Data replication of 500+ tables from Oracle to SQL Server

sman Wed Mar 23, 2011 8:34 pm

Hello,

Our organisation has over 500+ tables in an Oracle database server. About 10GB in size.
A requirement has arisen that data in these tables have to be replicated to a SQL 2008 server periodically (ie roughly, once a month). Change data capture is not required.
Truncating destination tables and re-loading all the data is enough.

What options do I have?

1) The simplest I can think of is to use SSIS and create a "Data Flow Source + Data Flow destination" for each table. Repeating this for 500+ times sounds boring! I can't think of an easy way to automatically generate the SSIS package based on meta data.

2) Another approach I thought of was to create a store procedure at in the Oracle server to export all the records in a given table to an XML document, use SSIS to pass it to the SQL Server and create a store procedure in the SQL Server to shred the XML document and insert data in to the appropriate table. To me, this approach looks more generic and extensible IIRC, the XML functionality of SQL Server/SSIS has a limitation that the maximum size of an XML document it can handle is 2GB, and I think that won't be a problem for us.

About generating the DDL statements for initially creating the matching tables in SQL Server, I intend to generate them in Oracle and use regular expressions to convert them to SQL Server syntax and data types.

Thanks for your insights.

John Simon Wed Mar 23, 2011 10:42 pm

Don't use XML - it's painfully slow to load, and the XML files will be huge.

I would suggest using BCP. You will need to create 500 format files, but only one package to loop through each file. You may be able to somehow automate the file format creation.

sman Wed Mar 23, 2011 11:04 pm

John,

IIRC, BCP does not fully support CSV. If the CSV files have strings which have CR+LF, single and double quotes, then BCP cannot handle them.

sman Thu Mar 24, 2011 2:50 am

John,

There are two problems with CSV+BCP approach.

1. Jamie Thompson showed that BCP treats delimiting quotes [eg. "hello", "world"] as data itself and inserts quotes to the columns.

http://consultingblogs.emc.com/jamiethomson/archive/2005/06/13/SSIS_3A00_-Using-Bulk-Insert-Task-with-csv-files.aspx

This problem can be partly fixed by using a format file for BCP and specifying combined delimiters (coma and quotes) for appropriate columns.

2. There is a problem with empty vs null values in CSV.

Empty string 2nd column;

Code:: "hello","","world"

NULL 2nd column;

Code:: "hello",,"world"

BCP Format file does not work in this situation when a column has nulls.

John Simon Thu Mar 24, 2011 5:54 pm

If you have control of the Oracle database, why is this a problem?
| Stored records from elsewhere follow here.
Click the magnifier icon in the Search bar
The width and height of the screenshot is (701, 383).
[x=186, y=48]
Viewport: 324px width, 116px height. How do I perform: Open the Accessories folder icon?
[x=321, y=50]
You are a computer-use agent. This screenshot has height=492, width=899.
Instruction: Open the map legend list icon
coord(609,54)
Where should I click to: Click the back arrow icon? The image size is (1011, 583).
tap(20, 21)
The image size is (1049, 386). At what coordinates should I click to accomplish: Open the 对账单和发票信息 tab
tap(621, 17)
Who is writing the extracts?

sman Thu Mar 24, 2011 6:29 pm

John,

John Simon wrote:If you have control of the Oracle database, why is this a problem?
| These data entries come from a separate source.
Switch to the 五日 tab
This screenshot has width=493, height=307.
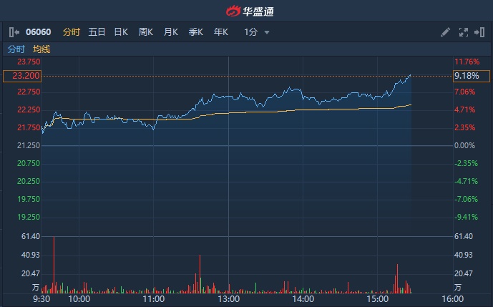point(97,32)
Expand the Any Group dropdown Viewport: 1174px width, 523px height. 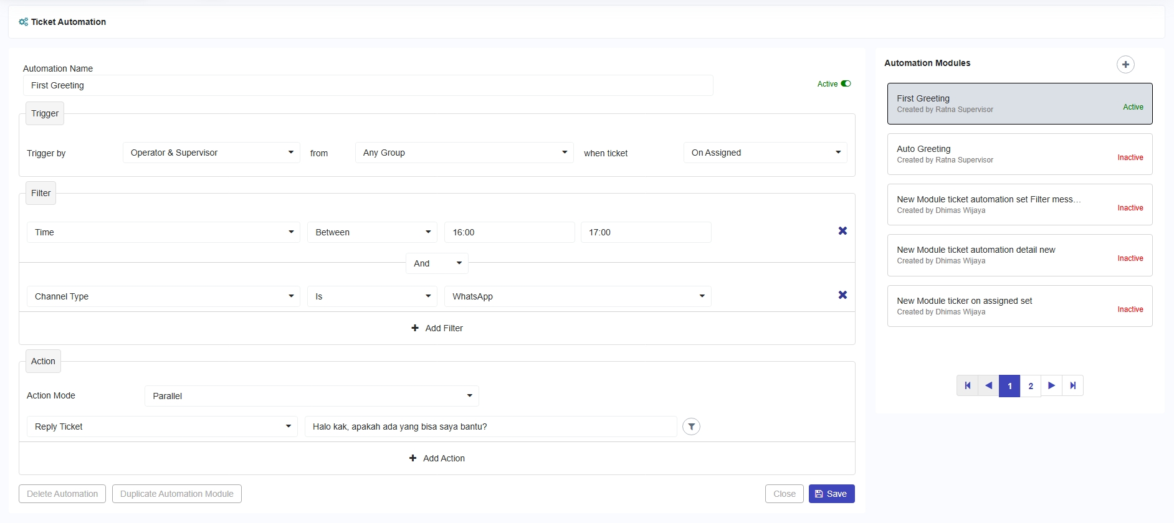click(x=464, y=153)
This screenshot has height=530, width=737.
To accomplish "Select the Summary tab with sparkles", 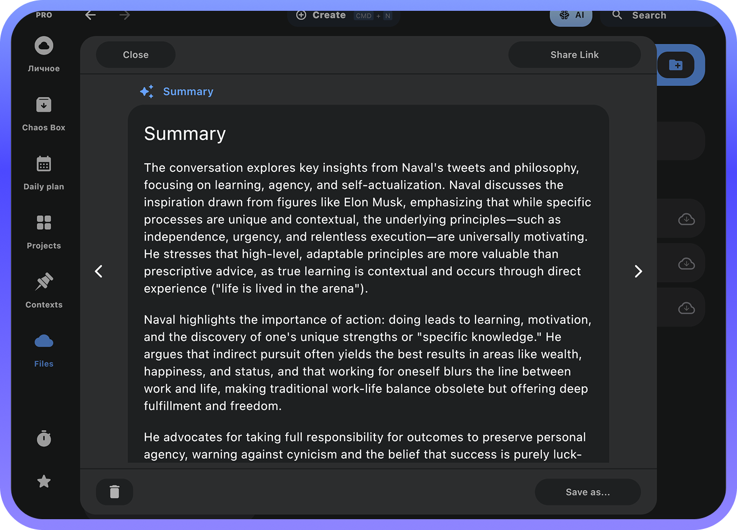I will (177, 91).
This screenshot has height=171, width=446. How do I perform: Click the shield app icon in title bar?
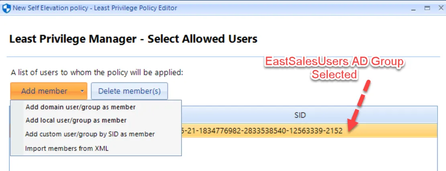tap(6, 8)
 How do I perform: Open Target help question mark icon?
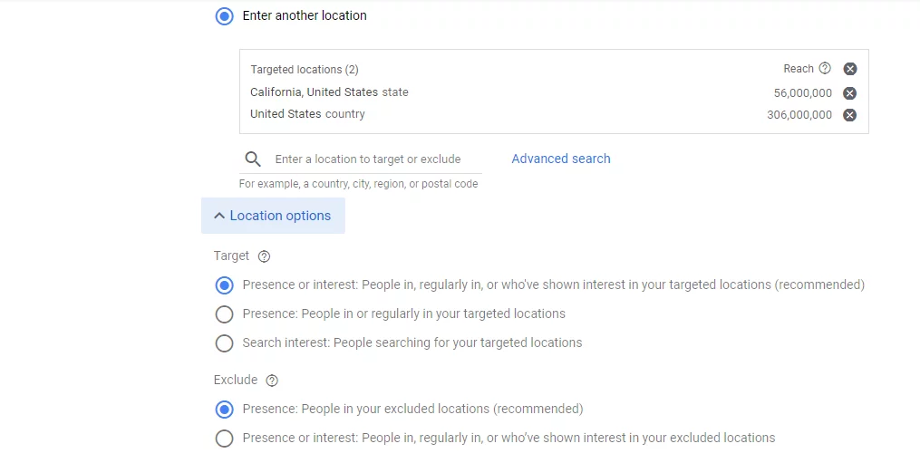[264, 256]
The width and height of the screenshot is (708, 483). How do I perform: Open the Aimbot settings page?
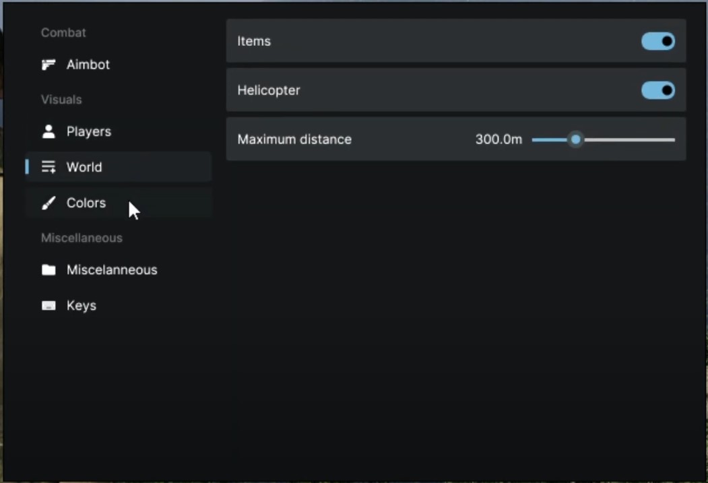click(88, 65)
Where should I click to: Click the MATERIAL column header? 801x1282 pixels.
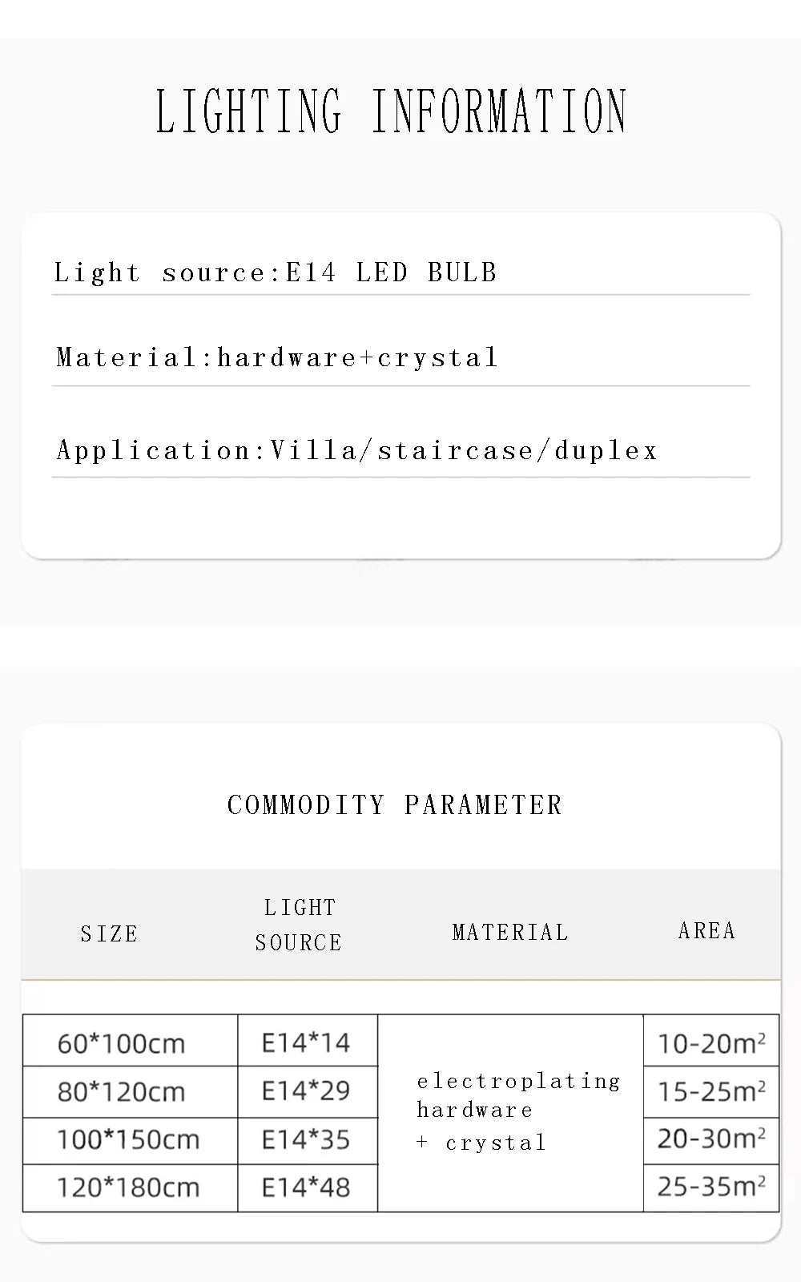pyautogui.click(x=510, y=932)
Who is writing the extracts?

I didn't quite understand your question. I can get Oracle DBA to produce CSVs.

The problem is with the limitations of BCP utility in SQL Server in handling CSVs.

John Simon Thu Mar 24, 2011 7:15 pm

Why does it need to be a csv? Why can't you use a pipe-delimited file?

sman Thu Mar 24, 2011 8:19 pm

John,

John Simon wrote:Why does it need to be a csv? Why can't you use a pipe-delimited file?

The delimiter could be any character, but the problem remains the same. Pipe itself could be among data as valid data (albeit less frequent than coma).

John Simon Thu Mar 24, 2011 8:37 pm

What answer do you want? There must be some control character you can use.

It is entirely possible to use BULK INSERT with csv, pipe delimited or any other character you wish to use as a column break. I've worked on a large project where we loaded many files using this method of one package with many format files quite successfully.

sman Thu Mar 24, 2011 9:14 pm

I've worked on a large project where we loaded many files using this method of one package with many format files quite successfully

Suppose some columns in the source tables have NULL and others have empty strings.

How do you differentiate this in Coma (or any other character) delimitted files?
Then, how do you get BCP to recognise the above difference?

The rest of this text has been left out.